Accessing a Private Redshift Cluster using an SSH Tunnel through your Cage's Bastion Server
You may wish to create Redshift clusters without public accessibility to ensure that your private data stays private. It is Nucleator's default behavior to limit access to a Redshift cluster to only requests inside of your Cage. Redshift cluster login names and passwords are often insufficient to protect sensitive data and using the added protection of VPCs provides a desirable additional layer of security. Even though direct access has be prevented, access from within the Cage and external access through secure tunnels can still be provided.
Private Redshift Cluster Connectivity from Within Cage
Access to such a private Redshift cluster can be achieved by other instances within your Cage. You can test this connectivity with psql command line tool.
First, log in to an ec2 instance with the cage (bastion in this example):
ssh -F ~/.nucleator/ssh-config/<customer>/<cage> bastion-<cage>
For demonstration purposes, install psql:
sudo yum install postgresql postgresql-contrib
Now you can test a connection to your Redshift cluster
psql -h {redshift-dns-name} -v schema=public -p 5439 -U {user_name} -d {db_name} -c "SELECT * from information_schema.tables limit 5;”
This command should produce table descriptions for the first 5 informational tables. No user data needs to be added to Redshift to view this information. If an error or no information is produced the connection to the Redshift cluster is not correct.

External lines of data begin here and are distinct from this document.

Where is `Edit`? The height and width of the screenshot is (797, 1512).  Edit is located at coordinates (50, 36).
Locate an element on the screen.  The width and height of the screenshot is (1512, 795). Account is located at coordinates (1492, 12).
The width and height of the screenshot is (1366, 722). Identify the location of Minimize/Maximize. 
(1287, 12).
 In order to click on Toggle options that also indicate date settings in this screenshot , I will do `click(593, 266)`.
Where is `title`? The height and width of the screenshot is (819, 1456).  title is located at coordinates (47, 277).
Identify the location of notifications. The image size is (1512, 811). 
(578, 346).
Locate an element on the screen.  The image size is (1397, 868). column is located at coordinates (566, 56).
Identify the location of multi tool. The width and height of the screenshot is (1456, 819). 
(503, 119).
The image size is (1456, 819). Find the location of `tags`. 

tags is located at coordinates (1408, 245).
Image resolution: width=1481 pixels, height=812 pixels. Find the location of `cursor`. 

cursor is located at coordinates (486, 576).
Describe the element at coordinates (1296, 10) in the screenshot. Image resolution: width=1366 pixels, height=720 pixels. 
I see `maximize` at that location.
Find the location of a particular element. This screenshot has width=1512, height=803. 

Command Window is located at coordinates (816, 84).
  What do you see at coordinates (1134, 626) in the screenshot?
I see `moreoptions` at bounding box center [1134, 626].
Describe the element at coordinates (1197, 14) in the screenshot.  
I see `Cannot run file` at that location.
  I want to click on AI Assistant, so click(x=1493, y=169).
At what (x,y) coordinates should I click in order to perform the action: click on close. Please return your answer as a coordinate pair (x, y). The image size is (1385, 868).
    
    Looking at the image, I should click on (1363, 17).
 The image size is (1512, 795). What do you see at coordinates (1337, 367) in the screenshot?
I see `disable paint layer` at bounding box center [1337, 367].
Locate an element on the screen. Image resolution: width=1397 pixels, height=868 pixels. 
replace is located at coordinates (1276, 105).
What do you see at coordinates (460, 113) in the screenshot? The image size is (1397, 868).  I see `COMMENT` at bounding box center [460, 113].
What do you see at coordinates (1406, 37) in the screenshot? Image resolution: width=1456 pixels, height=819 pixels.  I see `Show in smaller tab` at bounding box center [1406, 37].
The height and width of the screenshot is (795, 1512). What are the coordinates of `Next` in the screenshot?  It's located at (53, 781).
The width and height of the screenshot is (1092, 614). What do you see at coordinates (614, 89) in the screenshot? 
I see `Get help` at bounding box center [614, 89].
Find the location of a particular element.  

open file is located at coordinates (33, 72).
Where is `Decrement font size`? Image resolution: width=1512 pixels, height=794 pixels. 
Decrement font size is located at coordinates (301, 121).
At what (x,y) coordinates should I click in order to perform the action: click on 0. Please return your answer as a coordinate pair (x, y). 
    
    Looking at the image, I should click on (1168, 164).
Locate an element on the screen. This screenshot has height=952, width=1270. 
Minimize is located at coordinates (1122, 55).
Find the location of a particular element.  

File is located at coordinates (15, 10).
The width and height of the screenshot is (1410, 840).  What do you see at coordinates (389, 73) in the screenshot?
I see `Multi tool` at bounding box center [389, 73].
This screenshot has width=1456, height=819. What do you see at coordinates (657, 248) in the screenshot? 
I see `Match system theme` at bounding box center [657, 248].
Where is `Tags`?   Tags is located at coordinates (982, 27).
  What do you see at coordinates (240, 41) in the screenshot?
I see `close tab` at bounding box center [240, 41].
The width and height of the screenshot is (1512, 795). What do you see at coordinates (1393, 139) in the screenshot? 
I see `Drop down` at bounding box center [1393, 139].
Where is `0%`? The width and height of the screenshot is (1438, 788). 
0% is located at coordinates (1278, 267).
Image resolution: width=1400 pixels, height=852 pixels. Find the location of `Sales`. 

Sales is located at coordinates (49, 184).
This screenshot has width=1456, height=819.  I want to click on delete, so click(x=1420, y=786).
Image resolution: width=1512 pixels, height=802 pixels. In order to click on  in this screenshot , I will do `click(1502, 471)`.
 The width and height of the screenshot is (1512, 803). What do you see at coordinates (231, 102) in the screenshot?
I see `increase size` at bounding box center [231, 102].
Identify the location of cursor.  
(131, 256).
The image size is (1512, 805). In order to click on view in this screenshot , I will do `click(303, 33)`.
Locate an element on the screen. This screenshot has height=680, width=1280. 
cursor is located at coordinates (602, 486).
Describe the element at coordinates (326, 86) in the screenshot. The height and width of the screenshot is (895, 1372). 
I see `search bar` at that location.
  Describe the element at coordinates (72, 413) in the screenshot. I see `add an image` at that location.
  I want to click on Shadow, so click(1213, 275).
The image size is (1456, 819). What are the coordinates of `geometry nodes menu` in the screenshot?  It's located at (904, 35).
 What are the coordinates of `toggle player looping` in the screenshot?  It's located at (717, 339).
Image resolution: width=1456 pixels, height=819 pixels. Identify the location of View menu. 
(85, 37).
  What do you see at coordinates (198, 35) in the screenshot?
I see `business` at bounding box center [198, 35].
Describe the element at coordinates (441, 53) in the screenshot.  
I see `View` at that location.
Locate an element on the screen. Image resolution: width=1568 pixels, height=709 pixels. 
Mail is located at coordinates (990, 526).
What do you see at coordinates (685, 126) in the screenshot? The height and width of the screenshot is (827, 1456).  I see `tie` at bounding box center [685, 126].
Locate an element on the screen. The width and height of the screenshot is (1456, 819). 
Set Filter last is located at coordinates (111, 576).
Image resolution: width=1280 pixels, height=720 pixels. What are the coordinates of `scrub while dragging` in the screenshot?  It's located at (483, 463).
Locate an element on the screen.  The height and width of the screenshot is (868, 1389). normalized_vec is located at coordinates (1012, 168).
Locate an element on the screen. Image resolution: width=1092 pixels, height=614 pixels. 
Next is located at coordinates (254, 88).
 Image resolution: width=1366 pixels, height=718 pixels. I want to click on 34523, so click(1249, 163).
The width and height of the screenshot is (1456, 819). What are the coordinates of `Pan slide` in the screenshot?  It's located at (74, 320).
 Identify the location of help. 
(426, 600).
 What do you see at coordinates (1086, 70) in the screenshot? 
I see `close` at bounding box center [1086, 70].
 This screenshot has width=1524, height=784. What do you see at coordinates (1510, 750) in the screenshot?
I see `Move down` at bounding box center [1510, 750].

You can use the method above to test connections to Redshift clusters from other instances within the same Cage. For some Redshift use models this level of connectivity may be all that is needed but for most use models Redshift connectivity from outside of the cage will be desired (see below). Either way it is advised that you test Redshift connection within the cage to ensure correct functionality.
Private Redshift Cluster Connectivity from the Internet
Most BI (Business Intelligence) tools will not be running inside of a customer Cage and in many cases the additional layer of security provided by a VPCs will be desired. It is still possible to connect to a private Redshift cluster in one of two ways - establishing a VPN (virtual private network) connection to the Cage or connecting through a secure ssh tunnel. Nucleator currently provides direct support for connectivity through a secure ssh tunnel. Each of these methods have their own pros and cons:
- VPN Connection (Not yet implemented):
- Pro - More flexible since this will include the client computer virtually within the Cage's public subnet, enabling access to selected private services within the Cage
- Pro - VPN User and key management functionality available from several VPN software providers
- Con - Can be less secure due to greater cage access, network bridging risk, and full access to cage for other users of the BI system
- Con - More complex, requires installation and management of VPN Software or use of an AWS VPN Gateway to on-premise networks
- SSH Tunnel Connection:
- Pro - More secure: Limited connectivity for only the Redshift connection port and only to the Redshift master node
- Pro - Simple - requires no additional software
- Con - Requires process for management and rotation of ssh keys to be used for SSH Tunneling
Establishing Internet connection to private Redshift cluster using VPN
This approach has not yet been implemented in Nucleator. In the future, it may be supported through a vpn Stackset that introduces a VPN server(s) to the public subnets of your Cage.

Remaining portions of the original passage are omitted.